---------- SELECTED EXCERPT
I pushed it on a new Vec<Vec<i64>> called sequences, which I used to track all the new lists I created for each individual list in my input.

After reading each line, I started my search for a list with all zeroes (with a quick helper function all_zeros()):

// Which list in the sequence are we currently working on
let mut count = 0;

// Start running the sequences until the last one is all zeros
while !all_zeros(&sequences[count]){
    let mut next: Vec<i64> = vec![];
    for x in 1..sequences[count].len(){
        next.push(sequences[count][x] - sequences[count][x-1]);
    }
    sequences.push(next);
    count += 1;
}

If the current list isn’t all zeros, I create a new list called next to hold the differences between each of the numbers in the previous list. When done, I push that list onto sequences and increment my count to keep track of which is the current list.

Once I have all these lists built, I can start figuring out the next values in each:

// Use this to track the last number in each sequence
let mut last = 0;

// Now we can work bacwards
for y in (0..count).rev(){
    let l = sequences[y].len();
    last = sequences[y][l-1] + last;
}
sum += last;

Rather than tack on a new value to each list, I opted to keep track of the last number in the current sequence, starting with 0. Working backwards, I get the last list in sequences and add it’s last value to last. I keep moving up until I run out of lists to process — at this point, last is the predicted value of the initial list I needed to find. I add that final value to sum, and were done.

Part 2

Of course, predicting the future is easy — ask any 16th century French astrologer. Predicting the past is where the real money is at.
--------------------
---------- RECORDS SHOWN
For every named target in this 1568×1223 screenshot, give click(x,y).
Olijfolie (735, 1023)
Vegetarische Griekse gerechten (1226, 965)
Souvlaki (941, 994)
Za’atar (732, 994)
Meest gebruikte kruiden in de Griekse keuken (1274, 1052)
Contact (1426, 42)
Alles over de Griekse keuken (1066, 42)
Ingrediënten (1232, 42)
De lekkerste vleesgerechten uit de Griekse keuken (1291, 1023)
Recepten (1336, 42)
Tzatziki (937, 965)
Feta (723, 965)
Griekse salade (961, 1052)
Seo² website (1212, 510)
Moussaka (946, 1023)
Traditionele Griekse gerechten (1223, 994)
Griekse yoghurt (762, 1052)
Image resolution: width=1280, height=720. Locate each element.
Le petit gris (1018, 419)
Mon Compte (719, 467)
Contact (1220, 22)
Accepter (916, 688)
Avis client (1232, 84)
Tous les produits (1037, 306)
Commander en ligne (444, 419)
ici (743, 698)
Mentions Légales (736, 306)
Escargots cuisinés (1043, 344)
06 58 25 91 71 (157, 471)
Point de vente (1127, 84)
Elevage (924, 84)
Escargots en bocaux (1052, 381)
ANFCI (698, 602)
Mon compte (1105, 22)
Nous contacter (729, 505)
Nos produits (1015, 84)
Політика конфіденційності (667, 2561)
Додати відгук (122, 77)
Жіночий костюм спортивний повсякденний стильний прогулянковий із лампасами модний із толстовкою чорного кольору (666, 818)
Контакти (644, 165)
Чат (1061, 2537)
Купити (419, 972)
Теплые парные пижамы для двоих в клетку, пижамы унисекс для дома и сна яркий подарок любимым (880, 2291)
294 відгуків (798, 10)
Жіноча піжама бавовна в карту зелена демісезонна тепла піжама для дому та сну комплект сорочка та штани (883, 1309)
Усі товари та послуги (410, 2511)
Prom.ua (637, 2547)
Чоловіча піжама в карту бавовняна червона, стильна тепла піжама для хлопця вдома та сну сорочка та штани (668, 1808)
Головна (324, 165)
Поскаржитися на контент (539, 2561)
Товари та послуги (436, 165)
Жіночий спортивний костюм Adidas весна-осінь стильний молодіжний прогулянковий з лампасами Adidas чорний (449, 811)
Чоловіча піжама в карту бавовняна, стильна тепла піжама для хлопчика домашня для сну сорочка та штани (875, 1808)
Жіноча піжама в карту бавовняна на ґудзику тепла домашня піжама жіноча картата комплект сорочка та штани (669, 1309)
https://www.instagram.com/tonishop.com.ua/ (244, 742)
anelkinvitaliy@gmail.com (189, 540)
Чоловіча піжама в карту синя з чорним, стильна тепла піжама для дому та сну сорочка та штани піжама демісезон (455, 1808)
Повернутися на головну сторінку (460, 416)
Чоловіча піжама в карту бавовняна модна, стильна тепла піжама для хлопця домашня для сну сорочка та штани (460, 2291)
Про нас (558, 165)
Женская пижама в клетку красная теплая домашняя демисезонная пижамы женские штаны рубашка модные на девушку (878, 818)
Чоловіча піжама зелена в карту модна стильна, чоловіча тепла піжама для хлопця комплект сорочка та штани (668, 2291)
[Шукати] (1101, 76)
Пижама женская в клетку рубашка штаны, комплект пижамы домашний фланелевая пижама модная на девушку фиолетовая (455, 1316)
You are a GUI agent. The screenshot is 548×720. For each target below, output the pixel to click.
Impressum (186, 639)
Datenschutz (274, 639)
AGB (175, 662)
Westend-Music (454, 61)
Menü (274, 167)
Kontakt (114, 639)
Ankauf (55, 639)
--------------------
→ **GIVEN REQUEST A**
Recast the paragraph of the selected excerpt that begins "If the current list isn’t all zeros" as a short bulleted list, keeping its main facts.
→ **GIVEN REQUEST B**
In the listing, change "Mon compte" to "Mon espace" in the lines starting at the one containing "Escargots cuisinés (1043, 344)" and ending at the one containing "Товари та послуги (436, 165)". Give only those lines, with everything else unchanged.
The text and the listing are unrelated to each other.

→ **FULL OUTPUT A**
- If the current list is not all zeros, a new list called next is created.
- next holds the differences between each of the numbers in the previous list.
- When done, next is pushed onto sequences.
- count is incremented to keep track of which list is current.

→ **FULL OUTPUT B**
Escargots cuisinés (1043, 344)
06 58 25 91 71 (157, 471)
Point de vente (1127, 84)
Elevage (924, 84)
Escargots en bocaux (1052, 381)
ANFCI (698, 602)
Mon espace (1105, 22)
Nous contacter (729, 505)
Nos produits (1015, 84)
Політика конфіденційності (667, 2561)
Додати відгук (122, 77)
Жіночий костюм спортивний повсякденний стильний прогулянковий із лампасами модний із толстовкою чорного кольору (666, 818)
Контакти (644, 165)
Чат (1061, 2537)
Купити (419, 972)
Теплые парные пижамы для двоих в клетку, пижамы унисекс для дома и сна яркий подарок любимым (880, 2291)
294 відгуків (798, 10)
Жіноча піжама бавовна в карту зелена демісезонна тепла піжама для дому та сну комплект сорочка та штани (883, 1309)
Усі товари та послуги (410, 2511)
Prom.ua (637, 2547)
Чоловіча піжама в карту бавовняна червона, стильна тепла піжама для хлопця вдома та сну сорочка та штани (668, 1808)
Головна (324, 165)
Поскаржитися на контент (539, 2561)
Товари та послуги (436, 165)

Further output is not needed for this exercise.